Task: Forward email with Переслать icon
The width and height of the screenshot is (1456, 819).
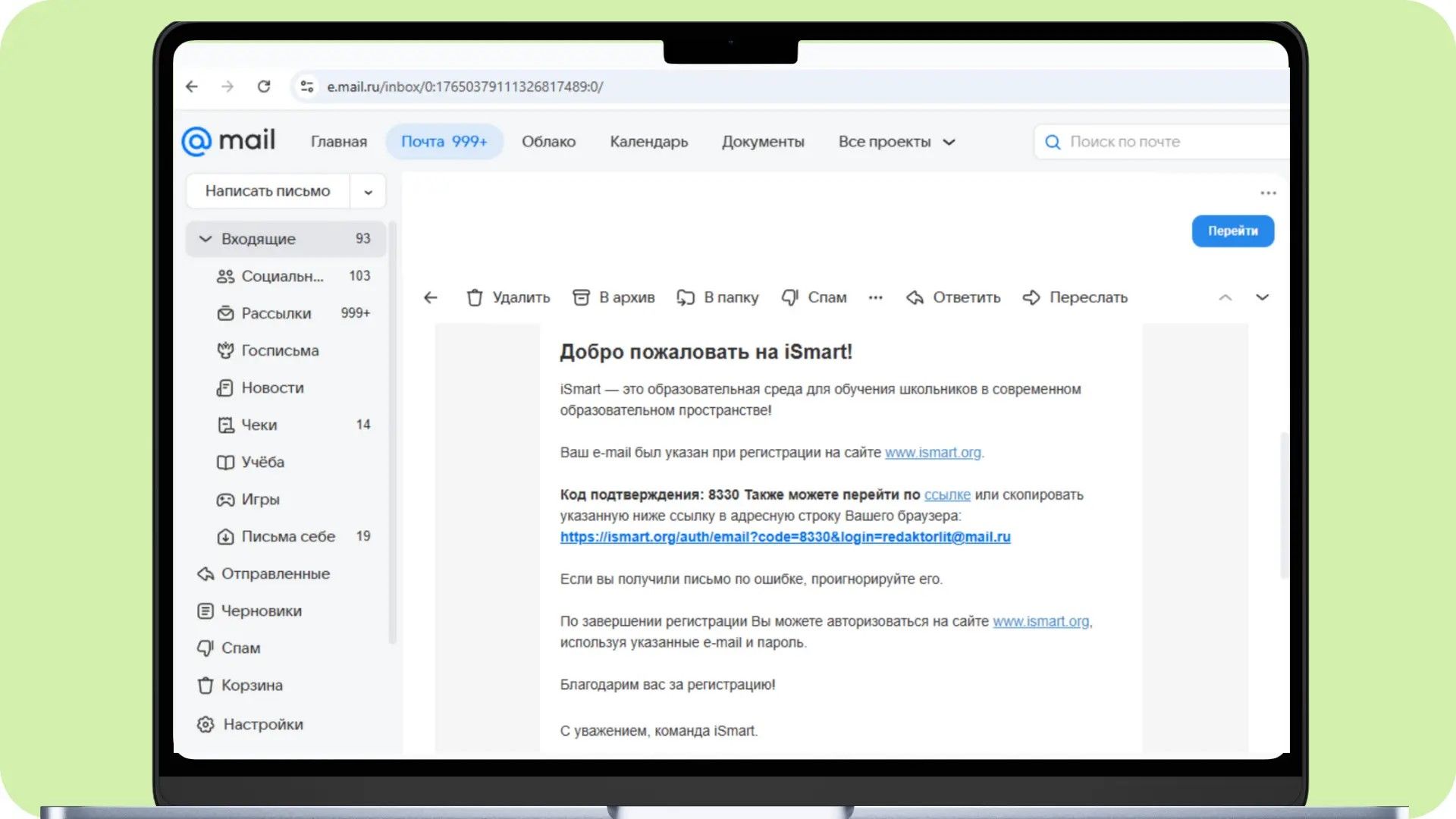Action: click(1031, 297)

========

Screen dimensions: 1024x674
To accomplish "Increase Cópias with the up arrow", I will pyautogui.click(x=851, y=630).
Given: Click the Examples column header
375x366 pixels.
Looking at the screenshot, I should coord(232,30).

========

_Aim_
Rewrite the rows from the line with "Task: Forward email with Переслать icon" up to and including the line with "Action: click(1031, 297)", replacing "Forward" with "Send" and leaving everything else unchanged. Leave the pictures out of your answer.

_Answer to this exercise_
Task: Send email with Переслать icon
The width and height of the screenshot is (1456, 819).
Action: click(1031, 297)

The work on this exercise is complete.